En la guerra del clorox
EN LA GUERRA DEL CLOROX
Creo que hay dos mundos.
En uno de ellos yo lo limpio todo,
todo el tiempo.
En ese mundo tengo laboriosas rutinas
para purgar el día y sus objetos.
Hablo del polvo -en parte-
la capa que todo lo desborda.
Pero voy más allá del polvo.
Me arrodillo ante las cosas, sea carne, madera,
metal o plástico, todo lo recorro,
lo exprimo, lo enjabono, lo desaguo.
Descubro porosidades hasta en lo más llano y las extraigo.
En esto, siento como los músculos de mi cuerpo se tensionan
cuando bajo hasta una superficie y raspo.

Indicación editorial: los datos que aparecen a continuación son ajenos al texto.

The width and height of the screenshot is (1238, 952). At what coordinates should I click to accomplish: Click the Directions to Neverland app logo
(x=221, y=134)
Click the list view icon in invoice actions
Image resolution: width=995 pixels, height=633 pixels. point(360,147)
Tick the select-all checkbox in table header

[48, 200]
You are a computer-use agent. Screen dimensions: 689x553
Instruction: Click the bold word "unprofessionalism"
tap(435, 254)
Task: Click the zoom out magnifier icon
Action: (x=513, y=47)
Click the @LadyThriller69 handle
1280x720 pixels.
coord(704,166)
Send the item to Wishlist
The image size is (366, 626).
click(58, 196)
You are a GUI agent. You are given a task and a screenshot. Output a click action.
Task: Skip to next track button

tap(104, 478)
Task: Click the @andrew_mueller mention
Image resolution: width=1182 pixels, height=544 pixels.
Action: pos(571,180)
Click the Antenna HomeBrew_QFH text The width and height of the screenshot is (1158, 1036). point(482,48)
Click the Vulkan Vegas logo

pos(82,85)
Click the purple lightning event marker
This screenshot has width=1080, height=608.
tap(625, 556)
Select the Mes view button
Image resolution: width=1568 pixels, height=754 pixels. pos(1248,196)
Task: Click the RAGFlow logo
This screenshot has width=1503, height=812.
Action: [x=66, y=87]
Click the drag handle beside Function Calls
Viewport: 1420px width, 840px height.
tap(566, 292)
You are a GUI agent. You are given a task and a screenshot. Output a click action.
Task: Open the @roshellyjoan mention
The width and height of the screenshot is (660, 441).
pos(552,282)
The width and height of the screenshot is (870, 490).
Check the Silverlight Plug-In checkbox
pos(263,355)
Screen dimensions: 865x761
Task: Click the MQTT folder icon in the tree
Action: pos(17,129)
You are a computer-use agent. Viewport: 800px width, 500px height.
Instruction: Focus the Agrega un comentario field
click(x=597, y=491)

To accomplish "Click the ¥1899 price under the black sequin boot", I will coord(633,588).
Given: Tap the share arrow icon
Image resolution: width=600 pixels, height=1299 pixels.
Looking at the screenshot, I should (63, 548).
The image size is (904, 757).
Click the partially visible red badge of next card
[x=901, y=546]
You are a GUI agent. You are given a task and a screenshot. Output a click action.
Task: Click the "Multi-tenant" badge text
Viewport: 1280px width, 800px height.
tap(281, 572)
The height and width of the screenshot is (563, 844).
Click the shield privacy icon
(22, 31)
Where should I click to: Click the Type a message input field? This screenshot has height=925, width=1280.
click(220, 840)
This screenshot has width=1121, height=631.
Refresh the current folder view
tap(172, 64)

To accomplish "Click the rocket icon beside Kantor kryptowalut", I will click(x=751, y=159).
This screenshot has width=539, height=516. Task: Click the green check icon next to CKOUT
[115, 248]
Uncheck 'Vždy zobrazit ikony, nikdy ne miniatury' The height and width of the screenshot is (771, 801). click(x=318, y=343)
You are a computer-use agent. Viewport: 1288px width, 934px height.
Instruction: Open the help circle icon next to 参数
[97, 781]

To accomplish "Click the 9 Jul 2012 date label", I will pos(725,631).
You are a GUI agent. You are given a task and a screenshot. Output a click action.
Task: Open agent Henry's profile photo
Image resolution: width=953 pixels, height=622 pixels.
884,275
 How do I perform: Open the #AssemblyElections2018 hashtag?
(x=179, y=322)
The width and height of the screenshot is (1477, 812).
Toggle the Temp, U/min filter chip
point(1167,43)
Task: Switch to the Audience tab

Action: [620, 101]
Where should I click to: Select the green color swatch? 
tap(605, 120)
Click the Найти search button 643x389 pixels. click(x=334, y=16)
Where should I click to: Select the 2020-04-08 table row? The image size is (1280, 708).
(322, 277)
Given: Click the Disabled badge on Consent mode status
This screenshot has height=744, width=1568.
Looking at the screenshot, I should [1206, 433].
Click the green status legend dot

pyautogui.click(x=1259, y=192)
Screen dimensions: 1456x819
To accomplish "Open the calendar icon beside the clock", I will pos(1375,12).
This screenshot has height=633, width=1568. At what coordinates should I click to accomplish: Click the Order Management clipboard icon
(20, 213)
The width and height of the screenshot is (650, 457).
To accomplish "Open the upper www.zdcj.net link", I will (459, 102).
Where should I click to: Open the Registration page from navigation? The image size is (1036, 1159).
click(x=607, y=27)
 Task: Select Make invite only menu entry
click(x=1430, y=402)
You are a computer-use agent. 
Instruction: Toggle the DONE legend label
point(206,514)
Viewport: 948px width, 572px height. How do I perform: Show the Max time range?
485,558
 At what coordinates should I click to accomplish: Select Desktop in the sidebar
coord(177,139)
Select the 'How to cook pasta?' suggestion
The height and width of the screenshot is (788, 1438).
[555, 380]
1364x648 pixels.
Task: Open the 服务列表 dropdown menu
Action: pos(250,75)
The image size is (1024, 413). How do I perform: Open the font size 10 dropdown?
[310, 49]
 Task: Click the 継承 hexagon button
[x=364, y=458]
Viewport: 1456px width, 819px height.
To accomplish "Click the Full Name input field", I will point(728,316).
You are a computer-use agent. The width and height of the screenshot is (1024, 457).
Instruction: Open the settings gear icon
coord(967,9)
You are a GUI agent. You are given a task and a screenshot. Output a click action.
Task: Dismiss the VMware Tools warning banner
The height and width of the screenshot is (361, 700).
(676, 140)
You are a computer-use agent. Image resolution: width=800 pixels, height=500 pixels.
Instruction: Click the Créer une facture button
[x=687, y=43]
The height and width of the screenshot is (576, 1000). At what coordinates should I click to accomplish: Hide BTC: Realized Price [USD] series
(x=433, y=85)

Mis extremidades se llenan
de un líquido negro imaginario
que lleva el nombre de un cierto placer que desconozco.
Yo tengo el control.
Esa sensación entre dedos y muslos
es mi gran posesión inesperada
cada vez que, con mi esponja milenaria,
como un gigante enfurecido raspo,
hasta el resquicio de todo
y lo aliviano, lo desgajo y lo azoto
hasta arrancarle el borde puro,
hurgo una a una entre las cosas
y les saco la muerte que cargan.
Pero en las noches, viajo al otro mundo,
con las manos exhaustas,
descamando por debajo de las uñas
mi piel desprovista de toda superficie,
las manos sin animal
sin el brillo de lo vivo
sin la costra de lo muerto.
En mi sueño intoxicado
por vapores desinfectantes
en la ruta corrosiva de lo limpio,
sueño con las tardes inmundas en que yo era libre.
El tedio, la caída ociosa de una gota sucia,
cuando nadábamos la poceta antihigiénica del otro
y nosotros, los inmundos, comiéndonos las uñas en público,
-tan solo por creerlo- fuimos invencibles.